[[ Given passage open ]]
That was the fundamental failure of the Carnell-Humphries years—years of wasted opportunity. They eventually became captives of their own lack of substance and paucity of style. The six years of the Carnell-Humphries governments shows up in history as a failure of process. It is a failure of process that left us a legacy of the tragic Canberra Hospital implosion; the Bruce Stadium redevelopment debacle that included breaches of the law and the budget blow-out to end all budget blow-outs; secret deals over land development at Hall-Kinleyside; secret deals over parking at Manuka; a secret overnight loan of $9 million; and scenes of the bizarre—Feel the Power numberplates, painting the grass green at Bruce and building a futsal slab to host circuses.

Those six years have left us a legacy of failure in essential services. It is a legacy highlighted by the Productivity Commission, which said that Carnell-Humphries had squandered the advantage we held over the states in education. I think Mr Stefaniak was education minister for much of that time. That legacy is also highlighted by an ACTCOSS study which found that one in 12 Canberrans lives below nationally recognised poverty levels; cuts to essential social services, such as public housing and mental health services; and unfunded promises such as a promised prison and promised roadwork. It was left to the Stanhope government to fund and deliver these things.
[[ Given passage closed ]]
--- Directions for this task ---
From the speech on the Carnell-Humphries years, copy the words word for word, beginning at the words "That was the" and stopping after "to host circuses.". These records come from a separate source.
[[ Listed entries open ]]
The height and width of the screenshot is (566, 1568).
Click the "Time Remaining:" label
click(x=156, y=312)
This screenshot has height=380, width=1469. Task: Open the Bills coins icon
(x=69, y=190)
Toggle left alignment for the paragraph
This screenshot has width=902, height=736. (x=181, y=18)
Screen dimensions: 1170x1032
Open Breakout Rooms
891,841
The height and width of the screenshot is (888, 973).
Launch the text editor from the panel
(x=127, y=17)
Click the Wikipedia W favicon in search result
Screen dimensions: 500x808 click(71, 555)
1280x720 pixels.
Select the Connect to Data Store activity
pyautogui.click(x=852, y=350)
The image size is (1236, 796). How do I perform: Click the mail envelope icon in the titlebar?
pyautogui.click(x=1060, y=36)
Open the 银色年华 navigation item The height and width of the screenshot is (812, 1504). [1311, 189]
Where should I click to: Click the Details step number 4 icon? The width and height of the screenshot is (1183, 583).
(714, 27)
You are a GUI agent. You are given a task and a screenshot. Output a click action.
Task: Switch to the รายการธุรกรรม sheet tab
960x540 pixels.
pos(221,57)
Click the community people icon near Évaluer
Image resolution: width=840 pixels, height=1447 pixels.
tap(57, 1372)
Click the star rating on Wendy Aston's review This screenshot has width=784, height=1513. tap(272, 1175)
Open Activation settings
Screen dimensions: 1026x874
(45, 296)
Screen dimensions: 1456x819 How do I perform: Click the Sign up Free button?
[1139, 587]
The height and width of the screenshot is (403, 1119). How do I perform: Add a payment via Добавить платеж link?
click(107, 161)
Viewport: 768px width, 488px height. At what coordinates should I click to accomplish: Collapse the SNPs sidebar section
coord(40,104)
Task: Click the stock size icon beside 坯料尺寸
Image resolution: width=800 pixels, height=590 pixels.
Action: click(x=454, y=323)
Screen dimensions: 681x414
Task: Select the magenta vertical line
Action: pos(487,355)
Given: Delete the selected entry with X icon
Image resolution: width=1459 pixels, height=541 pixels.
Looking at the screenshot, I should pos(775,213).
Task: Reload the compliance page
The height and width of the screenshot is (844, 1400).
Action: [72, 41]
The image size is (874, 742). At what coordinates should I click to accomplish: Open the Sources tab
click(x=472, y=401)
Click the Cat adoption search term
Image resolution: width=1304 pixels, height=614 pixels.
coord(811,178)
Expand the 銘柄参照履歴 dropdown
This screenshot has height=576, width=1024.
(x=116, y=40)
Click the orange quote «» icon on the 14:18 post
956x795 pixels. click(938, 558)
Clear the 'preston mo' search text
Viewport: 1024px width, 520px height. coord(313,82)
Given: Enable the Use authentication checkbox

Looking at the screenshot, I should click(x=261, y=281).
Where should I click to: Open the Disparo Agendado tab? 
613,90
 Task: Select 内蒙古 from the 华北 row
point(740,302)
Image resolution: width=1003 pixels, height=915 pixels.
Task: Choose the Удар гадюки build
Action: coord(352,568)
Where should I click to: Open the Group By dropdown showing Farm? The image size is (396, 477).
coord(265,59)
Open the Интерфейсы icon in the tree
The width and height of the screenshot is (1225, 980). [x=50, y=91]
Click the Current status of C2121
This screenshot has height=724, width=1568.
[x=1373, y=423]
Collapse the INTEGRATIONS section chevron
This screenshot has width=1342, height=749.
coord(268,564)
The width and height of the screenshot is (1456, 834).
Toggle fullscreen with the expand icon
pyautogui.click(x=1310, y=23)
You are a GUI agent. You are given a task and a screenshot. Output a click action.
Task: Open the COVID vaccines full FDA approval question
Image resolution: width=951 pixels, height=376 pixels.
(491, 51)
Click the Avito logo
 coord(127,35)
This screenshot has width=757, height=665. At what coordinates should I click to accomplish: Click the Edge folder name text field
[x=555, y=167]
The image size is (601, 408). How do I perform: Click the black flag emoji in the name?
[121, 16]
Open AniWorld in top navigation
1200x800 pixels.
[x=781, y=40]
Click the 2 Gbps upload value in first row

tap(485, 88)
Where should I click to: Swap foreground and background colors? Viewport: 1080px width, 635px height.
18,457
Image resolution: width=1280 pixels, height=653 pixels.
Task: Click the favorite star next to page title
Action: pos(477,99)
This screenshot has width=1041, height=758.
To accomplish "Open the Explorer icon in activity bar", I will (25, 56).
[[ Listed entries closed ]]
--- Written solution ---
That was the fundamental failure of the Carnell-Humphries years—years of wasted opportunity. They eventually became captives of their own lack of substance and paucity of style. The six years of the Carnell-Humphries governments shows up in history as a failure of process. It is a failure of process that left us a legacy of the tragic Canberra Hospital implosion; the Bruce Stadium redevelopment debacle that included breaches of the law and the budget blow-out to end all budget blow-outs; secret deals over land development at Hall-Kinleyside; secret deals over parking at Manuka; a secret overnight loan of $9 million; and scenes of the bizarre—Feel the Power numberplates, painting the grass green at Bruce and building a futsal slab to host circuses.